Modelling the contrasting tectonic and magmatic evolution of rifted and transform margins and subsequent oceanic spreading

The links between tectonics, surface processes and magmatism govern the evolution of rifted and transform margins. Quantifying the control of surface and deep Earth processes, lithosphere rheology and plate kinematics is challenging because of their non-linear interactions. We designed and conducted systematic 3D magmatic-thermo-mechanical numerical experiments coupled with surface processes modelling to better understand the formation of rifted and transform continental margins. Oceanic transform faults are formed by either the opposite polarity of oceanic detachment faults or their formation is linked to the gradual interaction between two propagating rift and spreading centers.

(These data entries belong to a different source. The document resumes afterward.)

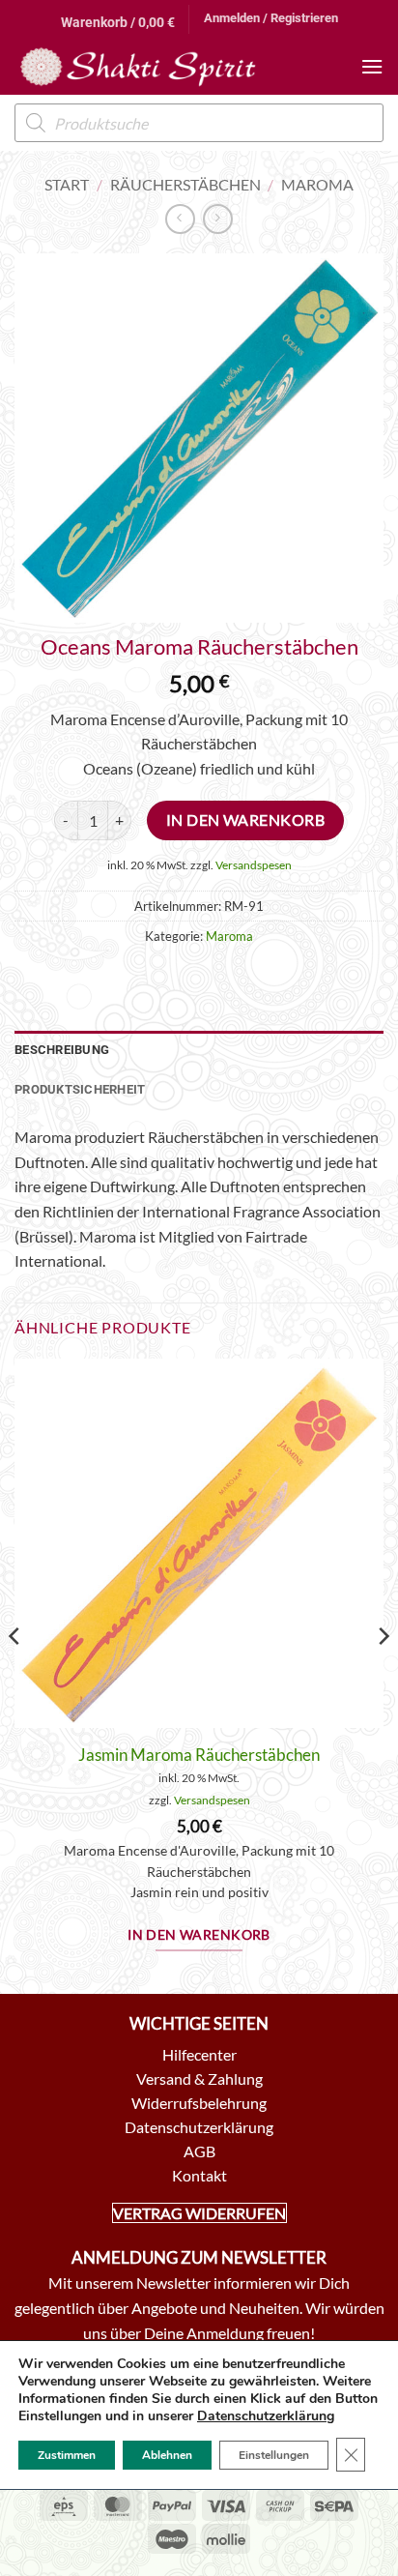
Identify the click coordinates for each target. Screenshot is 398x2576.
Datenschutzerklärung (265, 2416)
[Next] (382, 1674)
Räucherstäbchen (185, 184)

Lower divergence velocities, faster crustal and slower mantle thinning, lower surface processes (i.e. erosion and sedimentation) rates, and lower mantle potential temperature lead to the formation of magma-starved continental margins, mantle exhumation and eventually the formation of a stable transform fault zone with a magma-starved, deep transform valley. Suppressed melting and small-scale mantle instabilities govern the along-ridge variation of magmatic and non-magmatic segments, often leading to V-shaped zero-offset oceanic fracture zones. In contrast, faster divergence, lithospheric mantle inherited weak zones, enhanced erosion and sedimentation, result in enhanced mantle melting, and rift magmatism and the formation of a spreading center in the transform zone. Models simulating the temporal increase of divergence velocities show the evolution from an initial magma-poor to a final magma-rich oceanic basin.

In models without simulating mantle melting, enhanced surface processes lead to delayed break-up linked to a longer continental hyper-extended stage. However, enhanced surface processes and a more localized and accelerated lithospheric mantle thinning can promote earlier mantle melting and the formation of magma-chambers beneath the crust.